At Wahaca, we believe in buying meat from animals that have been treated with compassion. We believe in supporting British farmers and have committed to buying all our meat from within the United Kingdom.
By working closely with our UK producers, ensuring that they have the same ethics as we do and developing good working relationships with them we are confident that we are buying ethically sourced meat that is succulent, tender and full of flavour. In short, our meat is sourced from farms that we trust.
We will continue to source all meat from the UK and ensure all fish on our menus is either MSC certified or sustainably sourced.
Beef: Our beef is selected from farm assured British beef herds. It is always matured for a minimum of 21 days for flavour and texture.
Pork: Our pork is British and outdoor reared for a minimum of 12 weeks. The pigs are born outdoors and have a forage and cereal-based diet which produces a fully flavoured meat, with just the right amount of fat. We have worked closely with our suppliers to ensure that practices like routine tail docking will never be an option.
Chicken: We buy our chicken from selected UK farms who share our commitment to animal welfare and meat quality standards. We currently buy enhanced welfare indoor birds, meaning chickens are kept in barns, bedded on straw or wooden shavings, with an enriched environment that includes straw bales and other pecking objects, which encourage natural behavior such as foraging and perching.
Fish: We have an extremely strict fish buying policy – we never buy endangered species or fish in its breeding season.
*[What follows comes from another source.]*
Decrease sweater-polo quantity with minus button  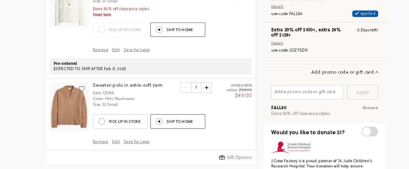tap(186, 88)
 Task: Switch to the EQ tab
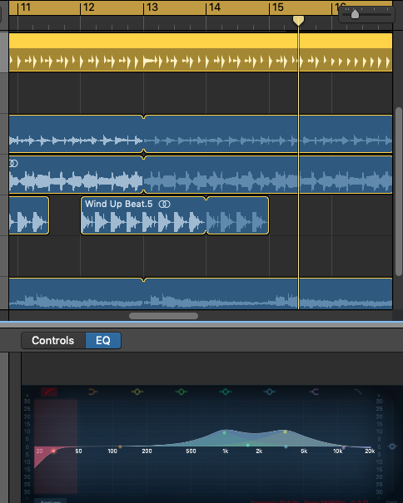(103, 340)
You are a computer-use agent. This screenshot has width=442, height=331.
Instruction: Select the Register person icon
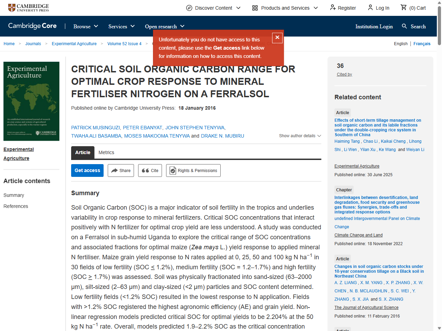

We were one of the first restaurants in the UK to pass an audit by the Marine Stewardship Council and to stock their approved MSC fish on our menu. We started doing this in May 2008 when we were granted permission to use their logo on our menus when we purchase fish from their fisheries. We work closely with our fish supplier to find species of wild and farmed fish that meet our strict standards on sustainability.
For full details of what is good to eat, and what is not, see the Marine Conservation Society’s list at www.fishonline.org.